HR’s Kaytmaz didn’t respond to an email seeking comment; nor did IBT Media’s chief marketing officer, Mitchell Caplan, to whom The Daily Beast was referred for an explanation of the company’s position.

A further wrinkle in the current flap is IBT Media’s alleged relationship to enigmatic South Korean-born pastor David Jang, the founder of an apparently cult-like ministry called “The Community,” in which some members whisper that Jang is actually the Messiah.

In 2004, according to an investigative article in Mother Jones, Jang founded Olivet University in the San Francisco area, where Newsweek has maintained a satellite office; IBT Media exec Johnathan Davis had headed Olivet’s journalism school before launching the company and is married to the university’s president, Mother Jones reported, while IBT Media’s Etienne Uzac used to be Olivet’s treasurer and is married to Marion Kim, the Korean-speaking Jang’s former personal translator and these days the IBT Media exec who controls the corporate pursestrings.

Both Johnathan Davis and Etienne Uzac have consistently denied in press reports that their relationship with Jang has any impact on the editorial content of IBT Media, and several of the fired journalists told me they never saw evidence of any attempt by either executive, or for that matter Jang, to influence coverage at any of the publications.

But several journalists complained that Uzac’s wife, Marion Kim, whom one described as a “modestly dressed woman in her late 30s or early 40s,” has overseen a pattern of apparent cash flow problems that, in at least in one instance, resulted in the non-payment of premiums for standard “kill & ransom” insurance that news outlets typically take out on reporters sent into conflict zones.
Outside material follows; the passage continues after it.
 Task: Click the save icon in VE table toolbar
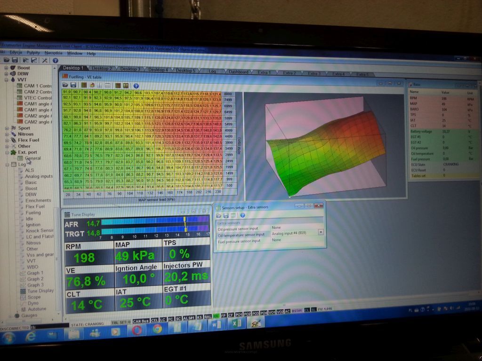pos(74,85)
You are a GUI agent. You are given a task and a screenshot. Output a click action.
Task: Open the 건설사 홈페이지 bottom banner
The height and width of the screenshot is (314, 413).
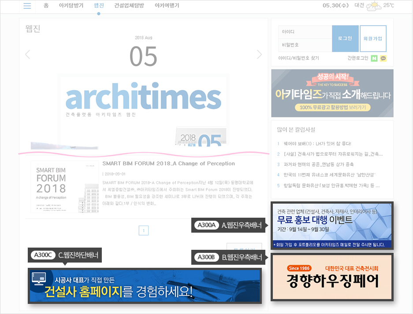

When they discovered at the last minute that the insurance policy had lapsed and other necessary security expenses were not being paid, editors recalled their reporter from the dangerous Turkish-Syrian border.

Meanwhile, several fired journalists speculated that Jang’s Olivet University has been draining cash from the company. On Twitter, Owen Davis cited the university’s 990 Form, its public nonprofit tax filing, which indicated that in 2014, IBT Media had donated $1.26 million to Jang’s institution.

“Does IBT have the money?” Davis tweeted. “Well, they had $1.3m to give to religious institution Olivet University in FY 2014.” He added in a second tweet: “It’s nearly impossible to know how much money has flowed from @IBTMedia‪ to religious orgs that IBT mgmt are involved in.”